[Document section Boundary: Start]

The Corner

More Sopranos

I have larger thoughts about this now that I’ve pondered it a bit more, rewatched the episode and read various interpretations. But a narrow point for now, on one such interpretation. Stephen Metcalf writes :

Meadow’s trouble parking makes sense—beautiful, tragic sense. She bursts in to see her father’s murder as a tableau. This is in pointed contrast to A.J. and Carmela, who form part of that tableau—the blood and agony—while she, Meadow, stands apart. Chase is always telling us something: Meadow is the one family member who “gets it,” i.e., who has cultivated enough of a life within mainstream culture to see her father’s vocation for what it was.

[Document section Boundary: End]
[Entries provided Boundary: Start]

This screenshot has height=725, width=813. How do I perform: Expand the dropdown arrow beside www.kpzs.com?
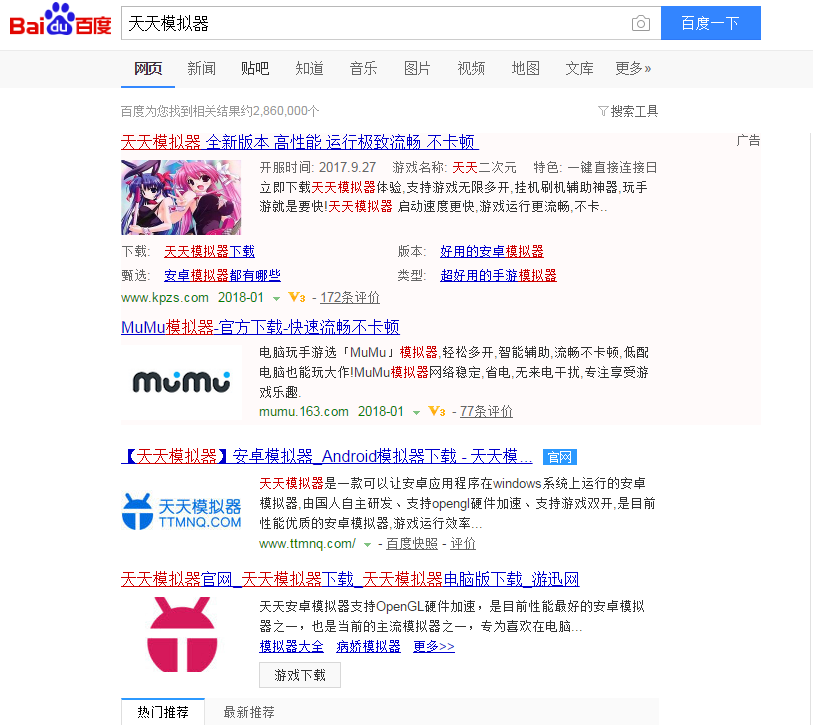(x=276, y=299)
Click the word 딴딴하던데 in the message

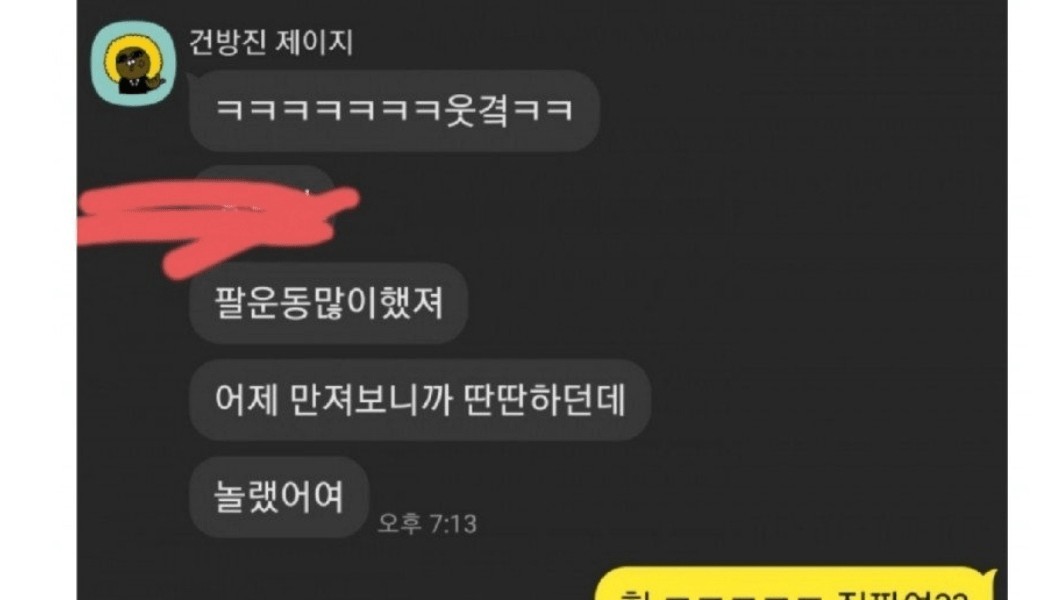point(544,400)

[Entries provided Boundary: End]
[Entries provided Boundary: Start]

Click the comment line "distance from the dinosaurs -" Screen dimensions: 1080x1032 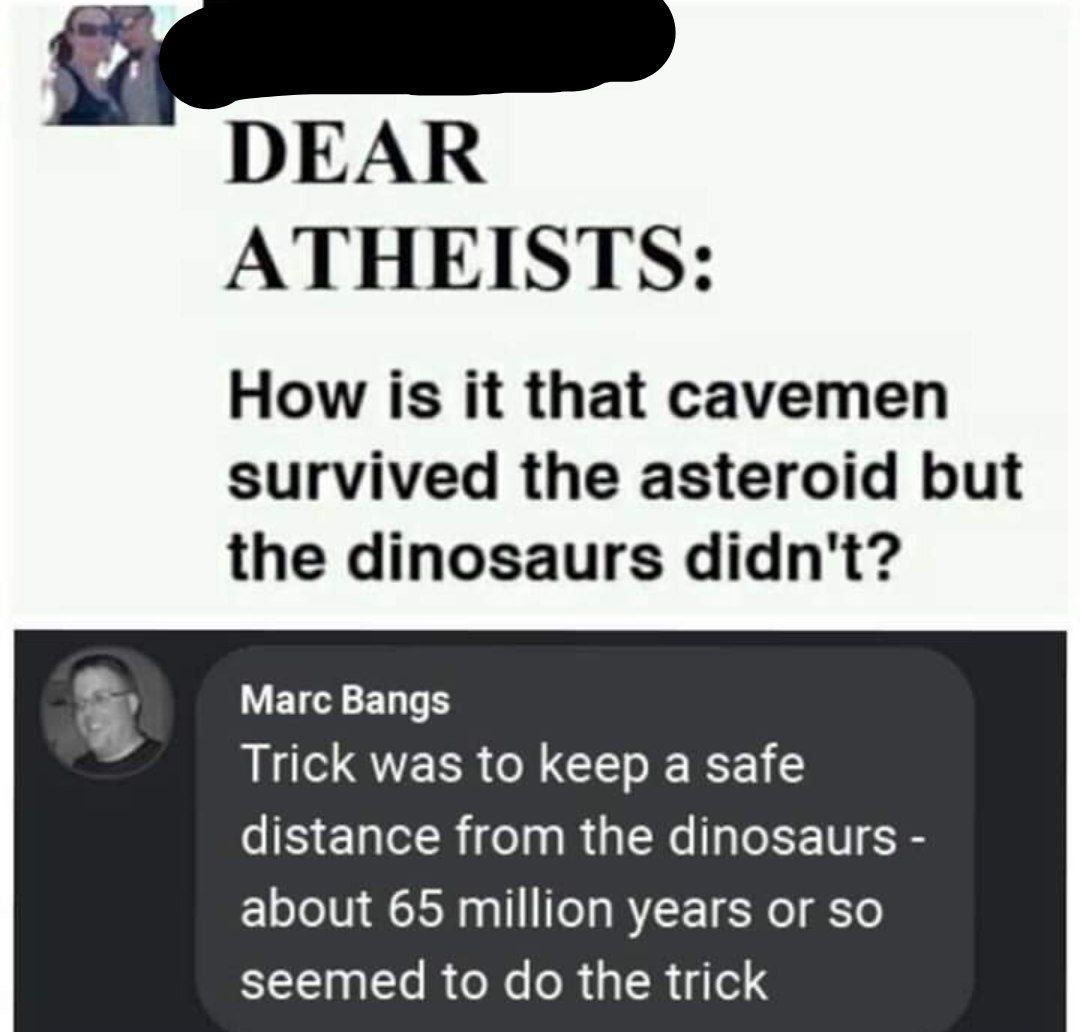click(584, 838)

[Entries provided Boundary: End]

# Task instructions:
- A) Answer these questions about the Sopranos post:
(i) Besides pondering it more, what two things has the writer done since first thinking about the episode?
(ii) Whose interpretation is quoted?
(iii) According to the quoted passage, which family member "gets it"?
- B) Write the next part of the Sopranos post, picking up after the quoted passage from Stephen Metcalf.
The data has no connection to the Sopranos post.

# Task responses:
- A)
(i) Rewatched the episode and read various interpretations.
(ii) Stephen Metcalf's.
(iii) Meadow.

- B)
I think this is deeply flawed. I agree with those who say that whatever else the ending means, one thing is for sure: the Sopranos family itself was fully corrupted. That was the point of Tony’s father-daughter chat, where Meadow reveals that her Dad’s b.s. about anti-Italian discrimination actually paid off.  Meadow isn’t going to be a pediatrician, a career which Tony clearly saw as good and pure and untainted by “our thing.” Helping “little babies” was Tony’s dream for his daughter. Instead she’s marrying a mobster’s son and, it is clearly hinted, will go work at a law firm that defends mobsters and those corrupted by them. She may “get it” but the ending shows that she’s as self-deluded and corrupt as her own father, and as full of b.s. as her idiot-slacker brother.